At the time of his death 15 years ago, Johnny Copeland was regarded as one of the world’s premier blues artists, a Grammy-winner with a strong body of work behind him. Success had come late, preceded by almost 30 years of working hard to make a living. In those years he recorded extensively, building a catalogue of 45s that did little to advance his career, despite their unbridled excellence. Many of those 45s fell into the hands of appreciative soul and blues collectors around the world, establishing Johnny as a cult hero whose work was always worth a listen.

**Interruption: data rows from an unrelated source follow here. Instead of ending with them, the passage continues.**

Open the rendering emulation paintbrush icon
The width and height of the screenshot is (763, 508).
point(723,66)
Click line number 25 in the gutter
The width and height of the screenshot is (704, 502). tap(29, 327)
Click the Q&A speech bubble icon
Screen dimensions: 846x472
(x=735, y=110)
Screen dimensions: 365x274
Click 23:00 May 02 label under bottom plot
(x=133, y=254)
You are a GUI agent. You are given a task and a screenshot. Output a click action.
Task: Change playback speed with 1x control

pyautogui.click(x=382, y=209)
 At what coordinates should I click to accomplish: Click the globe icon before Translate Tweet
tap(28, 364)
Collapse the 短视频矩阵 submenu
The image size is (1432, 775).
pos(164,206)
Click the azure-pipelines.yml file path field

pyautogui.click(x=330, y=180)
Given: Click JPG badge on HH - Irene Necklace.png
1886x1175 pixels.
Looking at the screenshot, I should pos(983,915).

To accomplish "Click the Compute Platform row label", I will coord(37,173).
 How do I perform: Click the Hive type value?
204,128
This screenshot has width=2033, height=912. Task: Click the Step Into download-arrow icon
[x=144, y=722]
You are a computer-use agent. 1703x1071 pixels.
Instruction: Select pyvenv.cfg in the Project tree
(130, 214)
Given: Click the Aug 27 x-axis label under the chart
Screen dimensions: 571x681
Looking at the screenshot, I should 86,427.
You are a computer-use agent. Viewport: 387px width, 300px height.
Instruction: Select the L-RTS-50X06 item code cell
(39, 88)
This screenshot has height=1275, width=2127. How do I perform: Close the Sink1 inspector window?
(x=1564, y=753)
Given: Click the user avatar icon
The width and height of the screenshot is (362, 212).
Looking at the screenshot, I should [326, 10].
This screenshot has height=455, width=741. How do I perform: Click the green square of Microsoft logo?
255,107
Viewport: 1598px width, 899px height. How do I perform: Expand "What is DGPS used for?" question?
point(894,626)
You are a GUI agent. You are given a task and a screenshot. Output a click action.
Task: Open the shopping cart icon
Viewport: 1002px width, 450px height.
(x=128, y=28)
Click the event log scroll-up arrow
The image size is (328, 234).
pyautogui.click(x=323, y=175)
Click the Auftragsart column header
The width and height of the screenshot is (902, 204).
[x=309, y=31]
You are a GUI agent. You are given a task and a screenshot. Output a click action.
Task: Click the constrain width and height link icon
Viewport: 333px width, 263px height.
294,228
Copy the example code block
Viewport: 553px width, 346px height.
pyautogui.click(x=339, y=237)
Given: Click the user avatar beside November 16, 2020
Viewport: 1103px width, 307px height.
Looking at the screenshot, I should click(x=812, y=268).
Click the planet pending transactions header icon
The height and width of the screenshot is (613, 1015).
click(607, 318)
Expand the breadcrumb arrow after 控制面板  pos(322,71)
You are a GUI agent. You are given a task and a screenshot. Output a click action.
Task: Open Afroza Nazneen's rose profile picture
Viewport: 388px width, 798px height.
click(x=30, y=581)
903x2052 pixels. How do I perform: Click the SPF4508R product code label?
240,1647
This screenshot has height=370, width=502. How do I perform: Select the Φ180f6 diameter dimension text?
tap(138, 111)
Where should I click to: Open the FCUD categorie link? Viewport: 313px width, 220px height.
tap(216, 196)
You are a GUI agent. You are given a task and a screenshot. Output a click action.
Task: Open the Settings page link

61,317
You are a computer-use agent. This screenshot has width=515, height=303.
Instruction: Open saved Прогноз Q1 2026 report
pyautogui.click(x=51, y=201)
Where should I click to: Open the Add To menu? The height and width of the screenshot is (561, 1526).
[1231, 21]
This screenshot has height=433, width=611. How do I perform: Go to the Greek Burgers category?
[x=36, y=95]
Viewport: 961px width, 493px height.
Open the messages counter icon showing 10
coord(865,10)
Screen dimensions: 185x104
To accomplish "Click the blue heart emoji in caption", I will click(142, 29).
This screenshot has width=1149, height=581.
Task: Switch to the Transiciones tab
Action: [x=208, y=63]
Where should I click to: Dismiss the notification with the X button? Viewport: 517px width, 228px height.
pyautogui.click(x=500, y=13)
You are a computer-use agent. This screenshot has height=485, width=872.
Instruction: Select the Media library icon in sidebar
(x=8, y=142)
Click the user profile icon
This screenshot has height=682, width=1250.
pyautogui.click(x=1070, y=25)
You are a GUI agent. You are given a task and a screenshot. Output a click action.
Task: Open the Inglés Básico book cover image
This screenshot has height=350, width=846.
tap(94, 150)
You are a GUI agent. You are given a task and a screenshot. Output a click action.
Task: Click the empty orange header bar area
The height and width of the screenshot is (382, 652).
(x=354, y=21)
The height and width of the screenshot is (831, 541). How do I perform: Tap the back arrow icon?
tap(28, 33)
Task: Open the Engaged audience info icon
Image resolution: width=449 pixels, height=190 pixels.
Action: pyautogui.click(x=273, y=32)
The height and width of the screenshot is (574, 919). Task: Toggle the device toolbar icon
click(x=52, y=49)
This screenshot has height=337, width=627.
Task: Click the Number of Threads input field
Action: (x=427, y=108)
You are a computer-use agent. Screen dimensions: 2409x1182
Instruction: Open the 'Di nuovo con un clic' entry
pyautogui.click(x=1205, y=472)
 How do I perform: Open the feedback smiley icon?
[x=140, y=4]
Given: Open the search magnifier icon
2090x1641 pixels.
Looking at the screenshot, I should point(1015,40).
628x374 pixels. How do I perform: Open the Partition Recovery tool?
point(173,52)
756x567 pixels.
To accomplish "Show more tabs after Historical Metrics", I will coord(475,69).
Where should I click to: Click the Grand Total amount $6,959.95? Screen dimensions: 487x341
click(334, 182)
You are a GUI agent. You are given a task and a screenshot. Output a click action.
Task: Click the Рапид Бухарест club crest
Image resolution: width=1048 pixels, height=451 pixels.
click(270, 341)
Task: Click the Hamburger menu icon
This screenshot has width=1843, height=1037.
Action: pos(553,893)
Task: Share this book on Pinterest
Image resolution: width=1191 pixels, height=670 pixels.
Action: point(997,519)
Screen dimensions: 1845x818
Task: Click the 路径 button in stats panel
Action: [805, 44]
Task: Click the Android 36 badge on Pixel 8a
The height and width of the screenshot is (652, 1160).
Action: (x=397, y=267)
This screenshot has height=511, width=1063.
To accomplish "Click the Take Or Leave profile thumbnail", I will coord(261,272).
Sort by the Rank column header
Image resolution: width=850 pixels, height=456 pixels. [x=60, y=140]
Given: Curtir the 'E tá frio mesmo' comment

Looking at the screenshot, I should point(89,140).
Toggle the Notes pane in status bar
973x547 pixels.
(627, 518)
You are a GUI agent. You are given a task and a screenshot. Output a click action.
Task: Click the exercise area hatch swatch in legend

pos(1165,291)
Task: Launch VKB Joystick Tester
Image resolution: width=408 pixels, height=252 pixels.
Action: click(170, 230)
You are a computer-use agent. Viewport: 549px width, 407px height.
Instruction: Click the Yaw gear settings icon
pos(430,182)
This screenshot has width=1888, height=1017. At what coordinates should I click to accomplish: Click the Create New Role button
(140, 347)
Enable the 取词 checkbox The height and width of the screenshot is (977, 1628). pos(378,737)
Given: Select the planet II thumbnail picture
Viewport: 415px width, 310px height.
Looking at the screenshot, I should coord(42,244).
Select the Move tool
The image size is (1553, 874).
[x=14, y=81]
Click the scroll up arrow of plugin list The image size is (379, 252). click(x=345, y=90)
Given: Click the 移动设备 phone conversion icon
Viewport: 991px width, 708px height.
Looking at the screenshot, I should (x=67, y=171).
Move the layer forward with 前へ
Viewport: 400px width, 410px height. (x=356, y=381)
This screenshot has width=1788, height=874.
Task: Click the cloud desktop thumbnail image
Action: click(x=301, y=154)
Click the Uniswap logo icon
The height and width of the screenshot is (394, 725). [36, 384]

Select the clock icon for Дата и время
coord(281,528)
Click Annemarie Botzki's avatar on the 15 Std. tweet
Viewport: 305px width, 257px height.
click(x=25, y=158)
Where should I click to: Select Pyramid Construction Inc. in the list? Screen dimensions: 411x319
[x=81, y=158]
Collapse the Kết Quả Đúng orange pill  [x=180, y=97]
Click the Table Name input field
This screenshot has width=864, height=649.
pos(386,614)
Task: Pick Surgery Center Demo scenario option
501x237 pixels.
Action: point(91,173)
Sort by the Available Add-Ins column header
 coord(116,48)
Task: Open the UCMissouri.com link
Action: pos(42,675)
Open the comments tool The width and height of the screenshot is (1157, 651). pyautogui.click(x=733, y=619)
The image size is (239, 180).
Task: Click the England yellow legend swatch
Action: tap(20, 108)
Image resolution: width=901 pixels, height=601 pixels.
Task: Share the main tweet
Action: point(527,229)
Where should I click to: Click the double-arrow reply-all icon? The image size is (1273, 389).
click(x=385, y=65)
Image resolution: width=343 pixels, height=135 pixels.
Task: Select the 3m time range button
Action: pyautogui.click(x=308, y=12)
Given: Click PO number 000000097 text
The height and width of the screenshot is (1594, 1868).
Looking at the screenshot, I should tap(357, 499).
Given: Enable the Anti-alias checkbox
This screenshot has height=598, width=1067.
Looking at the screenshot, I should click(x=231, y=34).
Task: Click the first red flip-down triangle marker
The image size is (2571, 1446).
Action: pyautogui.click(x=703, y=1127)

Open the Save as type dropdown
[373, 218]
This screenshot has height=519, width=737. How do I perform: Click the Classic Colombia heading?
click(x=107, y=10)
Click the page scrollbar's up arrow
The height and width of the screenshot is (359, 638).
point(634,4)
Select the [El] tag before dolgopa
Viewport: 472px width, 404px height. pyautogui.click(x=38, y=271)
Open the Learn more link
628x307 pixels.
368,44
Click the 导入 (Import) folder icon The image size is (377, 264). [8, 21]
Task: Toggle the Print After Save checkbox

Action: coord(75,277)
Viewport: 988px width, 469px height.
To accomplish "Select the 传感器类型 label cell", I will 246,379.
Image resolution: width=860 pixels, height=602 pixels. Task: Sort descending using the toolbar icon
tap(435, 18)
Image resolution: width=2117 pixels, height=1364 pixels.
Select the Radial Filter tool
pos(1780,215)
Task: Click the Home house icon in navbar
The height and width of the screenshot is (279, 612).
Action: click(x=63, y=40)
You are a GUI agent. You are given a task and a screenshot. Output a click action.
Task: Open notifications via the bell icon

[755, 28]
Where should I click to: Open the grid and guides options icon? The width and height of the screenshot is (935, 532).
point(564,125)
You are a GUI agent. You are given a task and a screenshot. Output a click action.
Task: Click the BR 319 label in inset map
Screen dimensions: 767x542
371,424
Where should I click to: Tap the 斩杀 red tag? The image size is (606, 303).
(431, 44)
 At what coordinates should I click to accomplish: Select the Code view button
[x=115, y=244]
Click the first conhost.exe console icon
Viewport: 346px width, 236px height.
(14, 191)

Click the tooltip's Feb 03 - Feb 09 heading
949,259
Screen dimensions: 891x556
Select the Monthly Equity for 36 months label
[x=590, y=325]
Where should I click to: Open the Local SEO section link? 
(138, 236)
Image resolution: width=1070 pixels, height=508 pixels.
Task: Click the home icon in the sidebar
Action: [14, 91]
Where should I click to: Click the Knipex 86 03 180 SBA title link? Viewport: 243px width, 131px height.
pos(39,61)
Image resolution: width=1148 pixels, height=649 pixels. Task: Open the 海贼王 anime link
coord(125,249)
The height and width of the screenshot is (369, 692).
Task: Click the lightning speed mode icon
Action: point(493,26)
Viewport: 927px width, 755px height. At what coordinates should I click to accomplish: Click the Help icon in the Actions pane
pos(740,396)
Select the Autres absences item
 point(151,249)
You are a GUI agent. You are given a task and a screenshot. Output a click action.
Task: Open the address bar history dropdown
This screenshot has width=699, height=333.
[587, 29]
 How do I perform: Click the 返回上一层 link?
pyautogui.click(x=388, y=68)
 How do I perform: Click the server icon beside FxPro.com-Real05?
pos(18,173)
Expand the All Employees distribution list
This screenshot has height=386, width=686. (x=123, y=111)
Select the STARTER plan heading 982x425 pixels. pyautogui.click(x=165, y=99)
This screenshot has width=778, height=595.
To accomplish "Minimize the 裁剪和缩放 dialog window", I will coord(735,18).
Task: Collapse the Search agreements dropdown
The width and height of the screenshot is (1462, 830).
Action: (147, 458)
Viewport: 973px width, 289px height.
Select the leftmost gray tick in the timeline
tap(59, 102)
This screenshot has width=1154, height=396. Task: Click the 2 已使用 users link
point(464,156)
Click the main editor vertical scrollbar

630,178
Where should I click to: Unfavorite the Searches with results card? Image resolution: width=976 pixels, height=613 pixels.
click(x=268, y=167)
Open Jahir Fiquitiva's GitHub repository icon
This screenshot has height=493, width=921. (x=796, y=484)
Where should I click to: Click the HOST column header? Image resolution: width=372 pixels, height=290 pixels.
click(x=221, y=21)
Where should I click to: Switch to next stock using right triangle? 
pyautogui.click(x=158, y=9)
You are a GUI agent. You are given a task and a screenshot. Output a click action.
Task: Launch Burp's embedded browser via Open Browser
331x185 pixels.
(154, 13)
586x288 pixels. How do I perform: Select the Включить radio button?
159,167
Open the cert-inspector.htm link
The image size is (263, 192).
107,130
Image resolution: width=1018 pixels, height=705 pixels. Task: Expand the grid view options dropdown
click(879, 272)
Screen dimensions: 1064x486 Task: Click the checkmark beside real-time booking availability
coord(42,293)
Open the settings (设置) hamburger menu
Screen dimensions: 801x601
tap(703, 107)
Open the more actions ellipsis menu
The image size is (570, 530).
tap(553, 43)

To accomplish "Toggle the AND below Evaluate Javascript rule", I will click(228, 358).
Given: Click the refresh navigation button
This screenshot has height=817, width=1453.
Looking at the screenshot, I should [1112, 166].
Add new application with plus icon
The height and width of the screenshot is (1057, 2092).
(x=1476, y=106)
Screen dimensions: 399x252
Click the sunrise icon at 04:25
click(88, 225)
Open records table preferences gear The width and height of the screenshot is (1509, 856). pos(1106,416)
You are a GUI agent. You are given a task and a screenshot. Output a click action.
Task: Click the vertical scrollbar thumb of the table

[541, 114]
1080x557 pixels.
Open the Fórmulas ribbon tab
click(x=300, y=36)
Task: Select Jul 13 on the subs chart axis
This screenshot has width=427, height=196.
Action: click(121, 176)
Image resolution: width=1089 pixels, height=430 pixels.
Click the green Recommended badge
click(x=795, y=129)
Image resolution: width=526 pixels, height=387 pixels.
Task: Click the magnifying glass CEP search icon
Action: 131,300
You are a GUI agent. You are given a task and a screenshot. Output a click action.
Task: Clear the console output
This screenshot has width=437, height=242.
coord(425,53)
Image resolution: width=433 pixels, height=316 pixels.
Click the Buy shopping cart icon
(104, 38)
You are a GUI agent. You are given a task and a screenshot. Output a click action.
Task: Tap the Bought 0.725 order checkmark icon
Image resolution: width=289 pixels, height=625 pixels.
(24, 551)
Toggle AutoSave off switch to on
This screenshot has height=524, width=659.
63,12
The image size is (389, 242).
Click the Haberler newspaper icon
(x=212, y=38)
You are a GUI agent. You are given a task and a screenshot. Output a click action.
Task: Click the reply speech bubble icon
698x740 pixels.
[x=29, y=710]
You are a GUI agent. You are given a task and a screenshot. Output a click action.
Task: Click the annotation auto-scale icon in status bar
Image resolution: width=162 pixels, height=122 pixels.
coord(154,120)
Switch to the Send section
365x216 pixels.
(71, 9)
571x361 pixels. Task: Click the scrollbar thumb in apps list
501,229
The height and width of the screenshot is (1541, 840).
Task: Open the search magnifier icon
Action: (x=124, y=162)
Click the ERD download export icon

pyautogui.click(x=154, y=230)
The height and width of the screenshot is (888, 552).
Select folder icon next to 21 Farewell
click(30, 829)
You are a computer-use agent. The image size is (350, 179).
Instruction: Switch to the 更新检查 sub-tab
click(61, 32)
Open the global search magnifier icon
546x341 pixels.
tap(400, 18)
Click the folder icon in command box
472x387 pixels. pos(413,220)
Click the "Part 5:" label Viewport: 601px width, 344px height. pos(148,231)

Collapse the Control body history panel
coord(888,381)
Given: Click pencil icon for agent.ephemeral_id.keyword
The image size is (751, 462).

Johnny had been working for a decade when he entered into a professional relationship with producer Huey Meaux in 1964, but it wasn’t until he came under Huey’s wing that his records found their way beyond Texas and onto bigger labels. Huey recognised Johnny’s talent and recorded him extensively. The records they made together form the basis of this important new 2CD set.
“It’s Me” is the most comprehensive collection of Johnny’s mid-60s to early 70s recordings ever assembled. Here you’ll find Huey Meaux-produced Wand, Suave, Jet Stream, Boogaloo and Wet Soul singles, material Johnny either sold to or cut directly for Kent-Modern in the early 1970s, two rare duets he recorded with South Texas R&B heroine Miss La Vell White as Johnny & Lilly, sides submitted to Wand for a proposed album that never happened, previously undocumented songs, and some fabulous vocal/guitar demos, some of which have never been issued before. None have ever sounded better than they do here, thanks to extensive vault research undertaken by me and my colleague Alec Palao in 2012. (Due to the disappearance or deterioration of a few tapes, fresh dubs were made and remastered from scratch.)
I first heard Johnny Copeland when my old pal Tony Cummings sat me down and played me ‘Dedicated To The Greatest’ almost 45 years ago. The power and soul in his voice made me an immediate fan. It’s been a true honour to work on a project that at last puts this classic material into the context it’s always deserved.